Тогда я чувствовал – и у меня не было причины изменить это чувство или мнение почти сорок лет – что Гурджиев, возможно, искал какого-нибудь человека или какую-нибудь силу, которые хотели и могли бы противостоять ему на самом деле. В Приоре, конечно, не было таких оппонентов. Даже в том возрасте у меня возникло определённое презрение к униженной преданности его последователей или «учеников». Они говорили о нём пониженным тоном; когда они не понимали определённых утверждений, которые он говорил, или что-нибудь, что он делал, то винили себя, – на мой взгляд, слишком охотно, – за отсутствие проницательности; короче говоря, они поклонялись ему. Атмосфера, которая создавалась группой людей, которые «поклонялись» некой личности или философии, казалось тогда – и ещё кажется теперь – тем самым несла в себе зародыш собственного разрушения; это, конечно, давало повод их осмеивать. То, что приводило меня в недоумение, были насмешки самого Гурджиева над его наиболее убеждёнными и преданными последователями (свидетельство этому – случай с дамами и «знаменитым старым вином»). В моей наивной детской манере я полагал, что он любил делать всё ради «шутки» – над кем угодно – просто чтобы посмотреть, что из этого получится.

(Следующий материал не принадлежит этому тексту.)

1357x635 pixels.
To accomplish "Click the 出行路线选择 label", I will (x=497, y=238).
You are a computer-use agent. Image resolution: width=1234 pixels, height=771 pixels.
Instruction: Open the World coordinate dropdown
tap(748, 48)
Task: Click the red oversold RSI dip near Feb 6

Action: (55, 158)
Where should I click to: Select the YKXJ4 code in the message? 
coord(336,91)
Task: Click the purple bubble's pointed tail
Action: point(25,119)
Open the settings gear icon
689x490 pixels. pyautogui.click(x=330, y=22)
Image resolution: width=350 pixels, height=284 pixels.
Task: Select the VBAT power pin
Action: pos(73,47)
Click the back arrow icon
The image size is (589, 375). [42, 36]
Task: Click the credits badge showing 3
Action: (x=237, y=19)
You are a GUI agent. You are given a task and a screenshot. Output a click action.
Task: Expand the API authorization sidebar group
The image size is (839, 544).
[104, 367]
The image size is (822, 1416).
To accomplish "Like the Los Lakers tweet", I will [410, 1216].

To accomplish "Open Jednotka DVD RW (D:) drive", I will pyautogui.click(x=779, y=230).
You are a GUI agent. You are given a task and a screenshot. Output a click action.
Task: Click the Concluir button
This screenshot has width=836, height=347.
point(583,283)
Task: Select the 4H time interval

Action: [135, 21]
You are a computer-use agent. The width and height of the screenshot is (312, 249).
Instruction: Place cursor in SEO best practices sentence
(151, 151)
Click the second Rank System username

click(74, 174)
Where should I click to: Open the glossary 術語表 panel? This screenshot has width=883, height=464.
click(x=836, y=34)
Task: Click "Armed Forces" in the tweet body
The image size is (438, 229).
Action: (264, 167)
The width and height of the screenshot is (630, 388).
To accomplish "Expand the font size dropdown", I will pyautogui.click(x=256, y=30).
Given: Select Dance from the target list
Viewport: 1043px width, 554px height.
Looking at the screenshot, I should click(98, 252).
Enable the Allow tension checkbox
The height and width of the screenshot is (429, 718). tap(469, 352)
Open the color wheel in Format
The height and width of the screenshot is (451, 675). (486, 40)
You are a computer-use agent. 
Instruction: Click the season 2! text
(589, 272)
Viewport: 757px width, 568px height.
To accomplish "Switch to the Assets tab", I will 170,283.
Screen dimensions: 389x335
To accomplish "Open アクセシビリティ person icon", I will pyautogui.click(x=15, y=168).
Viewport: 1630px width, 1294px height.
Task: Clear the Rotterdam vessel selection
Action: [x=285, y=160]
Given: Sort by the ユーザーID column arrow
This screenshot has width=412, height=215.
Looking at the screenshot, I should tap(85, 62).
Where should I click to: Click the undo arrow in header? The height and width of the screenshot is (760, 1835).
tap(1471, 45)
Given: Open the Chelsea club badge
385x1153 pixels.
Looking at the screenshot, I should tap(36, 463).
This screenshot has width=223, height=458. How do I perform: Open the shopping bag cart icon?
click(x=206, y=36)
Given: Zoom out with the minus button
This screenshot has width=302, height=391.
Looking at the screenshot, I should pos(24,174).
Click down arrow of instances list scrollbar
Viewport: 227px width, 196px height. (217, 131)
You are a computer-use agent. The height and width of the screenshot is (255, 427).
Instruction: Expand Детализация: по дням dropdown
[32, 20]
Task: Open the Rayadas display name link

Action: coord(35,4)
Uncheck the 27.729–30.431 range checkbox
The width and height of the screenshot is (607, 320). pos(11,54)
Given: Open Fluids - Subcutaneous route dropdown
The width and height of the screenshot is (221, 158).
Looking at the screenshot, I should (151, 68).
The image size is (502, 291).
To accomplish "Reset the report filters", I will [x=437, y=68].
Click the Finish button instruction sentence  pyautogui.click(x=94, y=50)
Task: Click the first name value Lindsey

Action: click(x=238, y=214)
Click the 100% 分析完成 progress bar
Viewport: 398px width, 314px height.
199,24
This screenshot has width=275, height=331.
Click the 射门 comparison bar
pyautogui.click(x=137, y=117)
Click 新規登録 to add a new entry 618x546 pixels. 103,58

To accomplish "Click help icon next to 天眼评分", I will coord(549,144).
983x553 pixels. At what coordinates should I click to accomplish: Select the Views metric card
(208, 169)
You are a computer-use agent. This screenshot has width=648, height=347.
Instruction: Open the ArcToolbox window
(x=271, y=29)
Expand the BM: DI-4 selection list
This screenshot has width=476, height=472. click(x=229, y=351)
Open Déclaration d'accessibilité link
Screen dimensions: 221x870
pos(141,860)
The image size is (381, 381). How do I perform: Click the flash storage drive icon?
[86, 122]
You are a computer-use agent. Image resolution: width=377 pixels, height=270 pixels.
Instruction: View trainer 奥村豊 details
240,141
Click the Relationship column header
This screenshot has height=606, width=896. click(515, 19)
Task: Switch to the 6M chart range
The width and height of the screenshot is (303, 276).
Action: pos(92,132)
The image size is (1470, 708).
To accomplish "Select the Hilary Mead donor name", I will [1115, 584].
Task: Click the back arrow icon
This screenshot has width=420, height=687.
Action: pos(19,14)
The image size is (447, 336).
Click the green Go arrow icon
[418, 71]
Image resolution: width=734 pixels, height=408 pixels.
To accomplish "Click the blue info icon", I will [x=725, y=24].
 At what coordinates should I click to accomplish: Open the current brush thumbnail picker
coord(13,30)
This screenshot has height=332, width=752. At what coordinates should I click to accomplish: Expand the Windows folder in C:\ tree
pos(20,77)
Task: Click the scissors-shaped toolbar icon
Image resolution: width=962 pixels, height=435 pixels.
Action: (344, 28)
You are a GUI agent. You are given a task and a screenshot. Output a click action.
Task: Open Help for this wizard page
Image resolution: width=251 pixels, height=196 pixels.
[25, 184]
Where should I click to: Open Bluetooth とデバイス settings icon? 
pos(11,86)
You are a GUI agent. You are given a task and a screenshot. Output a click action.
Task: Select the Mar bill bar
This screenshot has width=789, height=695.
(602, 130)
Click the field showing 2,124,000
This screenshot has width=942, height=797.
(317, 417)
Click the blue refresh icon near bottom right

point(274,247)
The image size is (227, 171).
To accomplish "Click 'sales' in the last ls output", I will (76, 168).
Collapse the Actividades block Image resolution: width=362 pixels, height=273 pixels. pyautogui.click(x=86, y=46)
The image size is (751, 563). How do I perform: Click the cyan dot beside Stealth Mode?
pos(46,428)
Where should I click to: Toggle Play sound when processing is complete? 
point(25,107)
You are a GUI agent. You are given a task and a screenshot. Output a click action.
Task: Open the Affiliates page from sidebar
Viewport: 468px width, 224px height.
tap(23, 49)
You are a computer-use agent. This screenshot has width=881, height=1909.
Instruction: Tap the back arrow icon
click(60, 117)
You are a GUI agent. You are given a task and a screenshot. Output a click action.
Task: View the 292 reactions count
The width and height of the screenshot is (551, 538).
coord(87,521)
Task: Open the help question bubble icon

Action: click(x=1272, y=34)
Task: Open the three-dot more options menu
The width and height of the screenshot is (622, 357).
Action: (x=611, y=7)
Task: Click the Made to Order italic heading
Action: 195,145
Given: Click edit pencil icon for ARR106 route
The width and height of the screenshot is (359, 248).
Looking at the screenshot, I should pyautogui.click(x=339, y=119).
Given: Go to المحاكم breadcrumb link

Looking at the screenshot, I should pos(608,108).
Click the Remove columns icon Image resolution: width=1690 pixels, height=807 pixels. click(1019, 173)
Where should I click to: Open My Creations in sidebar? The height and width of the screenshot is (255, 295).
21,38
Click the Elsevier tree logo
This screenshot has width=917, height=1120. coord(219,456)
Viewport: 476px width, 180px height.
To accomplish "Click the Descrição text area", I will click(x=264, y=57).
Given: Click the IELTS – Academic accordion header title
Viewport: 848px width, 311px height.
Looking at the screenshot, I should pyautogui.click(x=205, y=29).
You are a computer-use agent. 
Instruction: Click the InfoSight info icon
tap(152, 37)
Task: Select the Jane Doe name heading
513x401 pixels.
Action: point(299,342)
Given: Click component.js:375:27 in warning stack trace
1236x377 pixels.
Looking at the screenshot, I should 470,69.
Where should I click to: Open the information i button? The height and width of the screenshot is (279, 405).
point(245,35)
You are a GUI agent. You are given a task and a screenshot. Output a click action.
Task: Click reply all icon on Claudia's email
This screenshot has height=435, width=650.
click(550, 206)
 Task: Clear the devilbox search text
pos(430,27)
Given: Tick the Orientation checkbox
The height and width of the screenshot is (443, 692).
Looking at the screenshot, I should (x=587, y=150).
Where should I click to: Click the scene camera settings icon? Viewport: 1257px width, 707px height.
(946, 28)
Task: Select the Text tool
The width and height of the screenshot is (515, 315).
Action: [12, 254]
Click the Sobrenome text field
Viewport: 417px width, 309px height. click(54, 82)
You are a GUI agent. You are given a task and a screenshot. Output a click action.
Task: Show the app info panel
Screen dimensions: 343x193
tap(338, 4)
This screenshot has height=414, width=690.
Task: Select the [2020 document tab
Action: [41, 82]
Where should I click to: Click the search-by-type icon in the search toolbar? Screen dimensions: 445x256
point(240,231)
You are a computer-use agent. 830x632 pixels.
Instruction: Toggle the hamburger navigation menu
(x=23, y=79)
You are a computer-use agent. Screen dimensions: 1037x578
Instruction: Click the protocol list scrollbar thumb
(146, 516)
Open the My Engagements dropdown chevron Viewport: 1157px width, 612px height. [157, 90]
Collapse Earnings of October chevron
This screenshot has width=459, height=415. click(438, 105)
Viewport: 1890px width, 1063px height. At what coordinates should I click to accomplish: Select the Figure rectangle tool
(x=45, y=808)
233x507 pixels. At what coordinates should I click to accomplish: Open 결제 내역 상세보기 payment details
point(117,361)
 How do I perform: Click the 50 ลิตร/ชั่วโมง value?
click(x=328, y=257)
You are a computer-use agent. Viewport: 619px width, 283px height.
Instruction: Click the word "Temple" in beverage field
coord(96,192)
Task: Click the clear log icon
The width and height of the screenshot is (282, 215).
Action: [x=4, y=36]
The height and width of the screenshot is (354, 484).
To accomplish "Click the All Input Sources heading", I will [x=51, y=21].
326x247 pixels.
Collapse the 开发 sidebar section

По моему мнению, Гурджиев не только играл в игры со своими учениками, но эти игры всегда «складывались» в его пользу. Он открыто играл против людей, которых он в лицо называл «овцами», людей, которые, вдобавок, принимали это определение без протеста. Среди благоговейных учеников было несколько таких, кто устраивал с ним устный обмен колкостями, но, в конце концов, они казались теми, кто был наиболее «одержим» или «предан»; смелость шутить с ним стала доказательством некоторой близости с ним – привилегией, которая была им дана из-за полного согласия с его идеями, а не в смысле оказания сопротивления. Сопротивлявшиеся не оставались в Приоре, чтобы обмениваться добродушным подшучиванием, и им не разрешалось оставаться, чтобы бросить вызов или противиться Гурджиеву – «философское диктаторство» не терпело сопротивления.
То, что начало мучить меня в тринадцать лет, было серьёзным и опасным, по крайней мере, для меня. Что мне было делать с этим? Я допускал, что, может быть, он сделал меня таким же дураком, как и других; я не знал, сделал он это или нет, но если сделал, я хотел знать, почему. Я не мог отрицать, что мне было забавно, как ребёнку, видеть как Гурджиев «выставлял» взрослых, шутил над ними, но служило ли это какой-нибудь конструктивной цели?